Tu masz opis QOS z przykładami:

http://www.przybytek.net/download/2.4routing.pdf

Powinno wystarczyć imq + sfg.

----------

## piotr.pawlowski

QOS poprzez wykorzystanie dobrodziejstw 'tc' - też nad tym myślałem (ajk tez zasugerowałem w pierwszym poście). Już nawet zacząłem wprowadzać to w życie. Podczas pisania skryptu, który ustawiłby wszystkie reguły automatycznie natknąłem sie na jeden problem: w sieci mam około 40 komputerów, łącze niestety 3mbit. Jeśli podzielę dla wszystkich po równo, to w momencie, kiedy wszyscy będą korzystali z sieci (a licząc, że będą to normalne godziny pracy) to połączenie z netem per user wyjdzie raptem niewiele ponad 9kilobajtów na sekundę. Zdajecie więc sobie chyba sprawę co będzie się działo po wprowadzeniu czegoś takiego - będą leciały same k.. i ch... na admina (czytaj: na mnie) po czym zapewne wrócę do konfiguracji wyjściowej, czyli brak QOS.

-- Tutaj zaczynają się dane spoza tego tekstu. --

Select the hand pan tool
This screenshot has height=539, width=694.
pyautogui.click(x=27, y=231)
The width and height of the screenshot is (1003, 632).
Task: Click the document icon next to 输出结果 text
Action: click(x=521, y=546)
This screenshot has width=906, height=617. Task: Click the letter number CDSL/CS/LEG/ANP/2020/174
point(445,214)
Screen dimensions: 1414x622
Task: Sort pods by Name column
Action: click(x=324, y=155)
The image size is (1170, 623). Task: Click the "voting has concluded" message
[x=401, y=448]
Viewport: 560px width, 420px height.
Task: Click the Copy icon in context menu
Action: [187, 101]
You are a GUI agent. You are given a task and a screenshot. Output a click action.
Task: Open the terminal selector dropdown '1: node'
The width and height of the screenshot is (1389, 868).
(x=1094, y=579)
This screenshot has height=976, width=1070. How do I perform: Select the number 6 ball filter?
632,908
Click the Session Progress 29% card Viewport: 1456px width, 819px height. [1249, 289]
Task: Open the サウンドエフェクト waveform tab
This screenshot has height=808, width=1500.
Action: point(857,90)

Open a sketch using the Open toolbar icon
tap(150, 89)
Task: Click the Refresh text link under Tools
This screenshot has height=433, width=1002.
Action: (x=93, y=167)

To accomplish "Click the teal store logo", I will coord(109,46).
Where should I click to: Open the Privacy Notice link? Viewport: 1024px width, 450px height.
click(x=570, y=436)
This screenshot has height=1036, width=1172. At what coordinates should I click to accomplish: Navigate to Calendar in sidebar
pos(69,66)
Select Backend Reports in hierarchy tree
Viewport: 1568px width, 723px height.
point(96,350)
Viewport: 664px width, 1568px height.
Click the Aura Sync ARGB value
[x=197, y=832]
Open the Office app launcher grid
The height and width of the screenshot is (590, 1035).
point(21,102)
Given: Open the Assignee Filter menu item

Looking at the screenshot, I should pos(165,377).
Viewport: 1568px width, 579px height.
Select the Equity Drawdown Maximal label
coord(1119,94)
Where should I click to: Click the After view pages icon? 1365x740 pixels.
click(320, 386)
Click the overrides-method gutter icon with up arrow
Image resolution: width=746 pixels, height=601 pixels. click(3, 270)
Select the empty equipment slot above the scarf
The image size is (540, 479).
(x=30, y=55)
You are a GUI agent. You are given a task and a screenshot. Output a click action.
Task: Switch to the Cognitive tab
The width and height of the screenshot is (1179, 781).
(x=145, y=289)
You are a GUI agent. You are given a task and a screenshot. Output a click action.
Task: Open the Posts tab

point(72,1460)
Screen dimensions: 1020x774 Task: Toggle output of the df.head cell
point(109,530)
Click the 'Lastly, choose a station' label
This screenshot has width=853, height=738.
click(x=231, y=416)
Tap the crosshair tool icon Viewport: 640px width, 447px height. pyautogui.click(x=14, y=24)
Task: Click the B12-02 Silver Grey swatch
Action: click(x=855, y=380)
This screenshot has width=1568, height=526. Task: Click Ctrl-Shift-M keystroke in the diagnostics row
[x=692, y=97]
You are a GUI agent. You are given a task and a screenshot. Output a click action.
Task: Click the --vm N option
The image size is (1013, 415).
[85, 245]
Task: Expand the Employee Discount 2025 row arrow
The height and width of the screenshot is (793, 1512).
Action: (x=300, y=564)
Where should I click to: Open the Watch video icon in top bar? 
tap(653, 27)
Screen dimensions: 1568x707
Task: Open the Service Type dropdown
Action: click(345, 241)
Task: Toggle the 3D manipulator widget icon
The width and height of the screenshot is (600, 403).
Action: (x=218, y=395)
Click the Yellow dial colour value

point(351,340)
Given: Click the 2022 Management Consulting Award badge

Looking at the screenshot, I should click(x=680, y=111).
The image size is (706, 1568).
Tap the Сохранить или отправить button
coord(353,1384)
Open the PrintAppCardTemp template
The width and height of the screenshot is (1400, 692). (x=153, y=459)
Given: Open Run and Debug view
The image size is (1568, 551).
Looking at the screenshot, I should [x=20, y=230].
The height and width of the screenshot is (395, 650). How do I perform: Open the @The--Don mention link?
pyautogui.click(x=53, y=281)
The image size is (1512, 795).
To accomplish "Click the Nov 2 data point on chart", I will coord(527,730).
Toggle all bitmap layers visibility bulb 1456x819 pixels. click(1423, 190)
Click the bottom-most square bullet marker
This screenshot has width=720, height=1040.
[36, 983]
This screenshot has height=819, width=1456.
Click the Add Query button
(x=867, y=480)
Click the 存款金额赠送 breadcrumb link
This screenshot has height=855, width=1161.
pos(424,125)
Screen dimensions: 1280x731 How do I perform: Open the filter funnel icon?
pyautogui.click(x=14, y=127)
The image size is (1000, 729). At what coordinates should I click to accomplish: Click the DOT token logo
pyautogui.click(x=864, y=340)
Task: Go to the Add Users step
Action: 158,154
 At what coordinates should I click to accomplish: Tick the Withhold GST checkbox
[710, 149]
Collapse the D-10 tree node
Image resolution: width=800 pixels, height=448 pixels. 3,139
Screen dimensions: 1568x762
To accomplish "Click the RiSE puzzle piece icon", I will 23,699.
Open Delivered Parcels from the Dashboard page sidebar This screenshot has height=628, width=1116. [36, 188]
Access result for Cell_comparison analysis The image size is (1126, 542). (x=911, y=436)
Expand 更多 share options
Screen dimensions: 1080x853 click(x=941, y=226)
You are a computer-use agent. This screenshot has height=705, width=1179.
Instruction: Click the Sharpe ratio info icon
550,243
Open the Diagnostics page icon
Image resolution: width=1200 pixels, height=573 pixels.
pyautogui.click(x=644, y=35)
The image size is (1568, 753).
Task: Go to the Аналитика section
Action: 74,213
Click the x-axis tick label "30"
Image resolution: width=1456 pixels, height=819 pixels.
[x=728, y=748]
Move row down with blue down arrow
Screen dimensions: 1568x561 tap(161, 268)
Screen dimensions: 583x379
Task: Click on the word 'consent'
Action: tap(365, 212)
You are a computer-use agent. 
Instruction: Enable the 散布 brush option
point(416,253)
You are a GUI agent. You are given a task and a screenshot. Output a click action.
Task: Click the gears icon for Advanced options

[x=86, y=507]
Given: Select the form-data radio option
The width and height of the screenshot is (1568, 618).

Chyba, że źle zrozumiałem ideę 'tc' - jeśli tak to proszę poprawę toku rozumowania.

Dzięki z góry.

----------

## Raku

 *piotr.pawlowski wrote:*   

> Chyba, że źle zrozumiałem ideę 'tc' - jeśli tak to proszę poprawę toku rozumowania.

 

tu się nie mylisz  :Razz: 

ustawiasz rate = łącze /  liczba użytkowników

ustawiasz ceil = łącze

htb robi podział w sposób dynamiczny - korzysta dwóch użytkowników, mają ceil dzielony na 2. Korzysta 40, sa przycinani do tego co im gwarantujesz (rate). Korzysta oznacza - ściąga coś z sieci.

----------

## piotr.pawlowski

To chyba zaczyna mieć sens. Rozumiem więc, że jeśli user jest podłączony do sieci LAN ale działa lokalnie bez obciążania łącza (pomijam tutaj mały ruch sieciowy w postaci rozmów na skype, gg, etc) to jego ceil jest dynamicznie rozkładany na innych userów, którzy np słuchaja radia przez sieć, czyż nie jest tak?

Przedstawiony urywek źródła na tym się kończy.